The Ominous Visitor
As I remember it, I was five when I opened the door to a strange visitor who showed up at our house on Halloween. He or she was taller than most trick-or-treaters and wore a makeshift costume of a long coat and one of those hard plastic masks, the kind that scratches your ears, with inadequate openings for the eyes. Eerily, on the dark night of ghosts and goblins, this interloper was absolutely quiet. I had no idea who was before me.
Wide-eyed, I noticed that the coat resembled my dad’s and the mask was of Snow White, just like one my sister had worn the previous Halloween night.

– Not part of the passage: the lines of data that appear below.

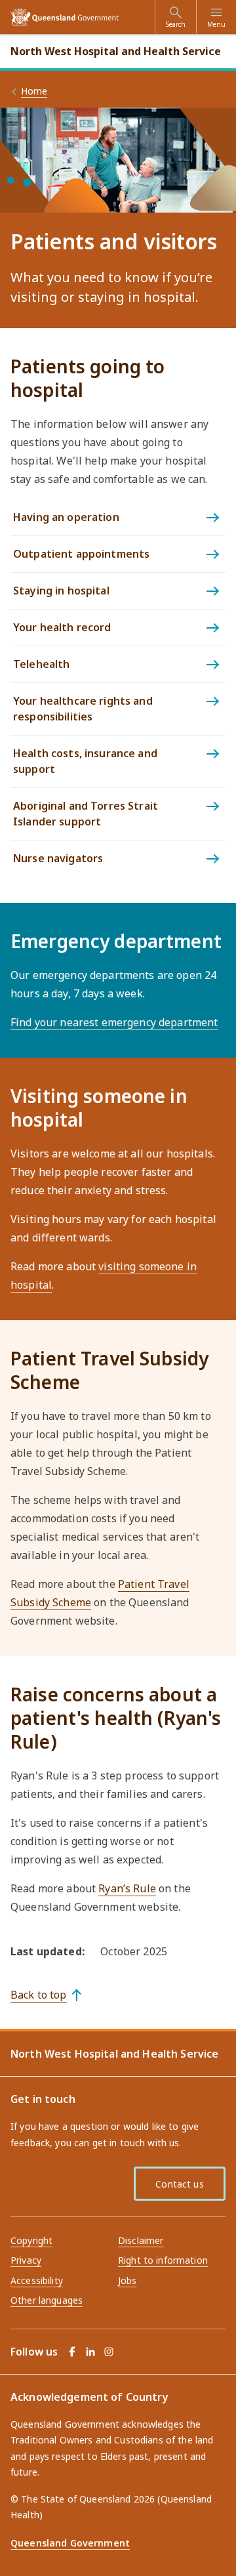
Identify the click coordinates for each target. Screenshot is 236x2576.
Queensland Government (70, 2543)
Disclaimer (140, 2240)
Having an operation (66, 517)
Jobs (127, 2280)
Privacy (25, 2260)
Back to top (38, 1994)
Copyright (31, 2240)
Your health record (62, 627)
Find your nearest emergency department (114, 1022)
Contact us (179, 2184)
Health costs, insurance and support (85, 761)
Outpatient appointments (81, 554)
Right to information (163, 2260)
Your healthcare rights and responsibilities (83, 709)
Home (34, 91)
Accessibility (36, 2280)
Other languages (46, 2300)
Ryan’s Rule (127, 1888)
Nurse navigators (58, 858)
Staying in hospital (61, 590)
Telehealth (41, 664)
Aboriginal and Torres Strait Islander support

But this character’s silence spooked me so much that I started to cry, whereupon the visitor dropped knee-high and hugged me. “It’s me,” Mom said, soothingly.
Neuroscientists tell us we refine memories, that we reshape them as we recollect. Maybe it was a Tweety Bird mask. Was I really six? Was that my aunt’s coat? The accuracy of old details aren’t important. The memory is true in impact and meaning: Mom liked to joke, and her natural response was to comfort, reassure her crying boy.
Remembrance is built of such bright moments, memories that craft a whole person in our minds, whether or not that person is with us. As the holidays and winter approach, with All Souls’ Day on November 2, it’s a rich time to bring remembrance to mind, both in ceremony and in commonplace memories. “Remembrance” is the theme of this issue of Liguorian.
Regis Martin, STD, guides us through a short exercise on eschatology: the theological study of death, judgment, heaven, and hell. (It’s not as scary as it may sound.) Andrew Minto, PhD, continues our series on the spiritual works of mercy with praying for the living and the dead. Columnist Kate Basi writes about praying for the dead and asking them to pray for us.
You’ll also notice a column by Fr. Byron Miller, CSsR, Liguori Publications’ new president. Fr. Donald Willard has become pastor of St. Alphonsus Church in Brooklyn Center, MN. We’ll miss him here and we welcome Fr. Byron, who has written for Liguorian many times.